January 5, 2010 | SQL Server

My experiences upgrading 2005 => 2008

About two months ago, I began planning a cluster migration for one of our primary SQL Server 2005 clusters to newer hardware, and a simultaneous upgrade to SQL Server 2008 SP1.  The old system runs Windows Server 2003 R2 Enterprise, 32-bit, with 4 dual-core CPUs and 16GB of RAM.  The new system runs Windows Server 2008 R2 Enterprise, 64-bit, with 4 quad-core CPUs and 32GB of RAM.  We were also making substantial upgrades to our disk structure (more on this below).

There were a lot of little details to iron out, including validating that the upgrade would work, testing copy speeds, and creating a checklist of a barrage of connection string updates that would need to be synchronized (too bad Linchi hadn't written his recent bad practices post 6 months ago, as I probably would have spent more time focusing on that aspect of our environment).
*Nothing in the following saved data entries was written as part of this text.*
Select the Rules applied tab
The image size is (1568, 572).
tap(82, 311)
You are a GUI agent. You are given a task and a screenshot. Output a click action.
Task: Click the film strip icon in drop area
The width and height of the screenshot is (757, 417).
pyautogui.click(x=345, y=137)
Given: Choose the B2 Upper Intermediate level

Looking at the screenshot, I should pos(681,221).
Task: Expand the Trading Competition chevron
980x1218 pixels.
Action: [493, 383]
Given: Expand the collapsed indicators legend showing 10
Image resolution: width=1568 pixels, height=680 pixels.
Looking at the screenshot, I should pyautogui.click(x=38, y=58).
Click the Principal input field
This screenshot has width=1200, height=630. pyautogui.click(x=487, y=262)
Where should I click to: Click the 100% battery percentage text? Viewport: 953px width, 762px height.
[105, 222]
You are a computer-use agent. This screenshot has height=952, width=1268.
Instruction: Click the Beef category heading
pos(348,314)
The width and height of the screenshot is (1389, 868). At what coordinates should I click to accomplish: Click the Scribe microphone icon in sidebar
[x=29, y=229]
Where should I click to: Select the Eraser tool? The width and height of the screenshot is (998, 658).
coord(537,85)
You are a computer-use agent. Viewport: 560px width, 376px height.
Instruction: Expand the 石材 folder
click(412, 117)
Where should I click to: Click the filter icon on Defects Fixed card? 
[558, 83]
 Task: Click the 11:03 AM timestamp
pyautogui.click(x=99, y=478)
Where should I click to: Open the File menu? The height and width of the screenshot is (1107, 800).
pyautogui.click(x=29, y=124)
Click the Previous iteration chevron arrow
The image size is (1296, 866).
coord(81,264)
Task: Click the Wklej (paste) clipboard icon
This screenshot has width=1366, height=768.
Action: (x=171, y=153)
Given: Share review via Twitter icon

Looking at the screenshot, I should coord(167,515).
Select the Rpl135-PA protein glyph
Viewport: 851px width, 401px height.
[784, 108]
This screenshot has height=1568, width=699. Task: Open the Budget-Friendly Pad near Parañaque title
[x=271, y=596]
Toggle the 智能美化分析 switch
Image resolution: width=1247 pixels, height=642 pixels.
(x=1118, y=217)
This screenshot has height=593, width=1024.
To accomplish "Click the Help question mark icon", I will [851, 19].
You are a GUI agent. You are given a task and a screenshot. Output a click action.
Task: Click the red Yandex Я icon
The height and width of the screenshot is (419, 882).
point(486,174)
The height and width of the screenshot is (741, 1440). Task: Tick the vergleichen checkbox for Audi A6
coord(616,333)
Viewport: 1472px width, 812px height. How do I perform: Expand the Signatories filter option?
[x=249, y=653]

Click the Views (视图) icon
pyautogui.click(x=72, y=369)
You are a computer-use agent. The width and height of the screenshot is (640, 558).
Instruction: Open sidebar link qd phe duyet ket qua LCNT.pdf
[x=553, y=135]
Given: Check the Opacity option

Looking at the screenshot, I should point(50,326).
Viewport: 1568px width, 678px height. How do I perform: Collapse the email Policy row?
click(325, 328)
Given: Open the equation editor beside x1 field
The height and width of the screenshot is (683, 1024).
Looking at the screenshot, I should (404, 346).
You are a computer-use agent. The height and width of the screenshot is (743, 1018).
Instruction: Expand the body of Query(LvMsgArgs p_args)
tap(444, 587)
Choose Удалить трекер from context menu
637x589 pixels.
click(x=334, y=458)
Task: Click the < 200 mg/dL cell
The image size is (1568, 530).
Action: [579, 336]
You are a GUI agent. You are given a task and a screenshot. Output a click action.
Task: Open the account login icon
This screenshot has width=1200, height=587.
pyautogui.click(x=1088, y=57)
In part to minimize overall downtime, in part to ensure there would be a fallback plan, and in part because I wanted to utilize this new server hardware, I opted to perform a side-by-side upgrade.  There were several aspects of the move that would introduce new variables to the server's setup, and unfortunately due to maintenance windows and looming vacations, we didn't have the luxury of making a hardware upgrade independent of upgrading SQL Server itself.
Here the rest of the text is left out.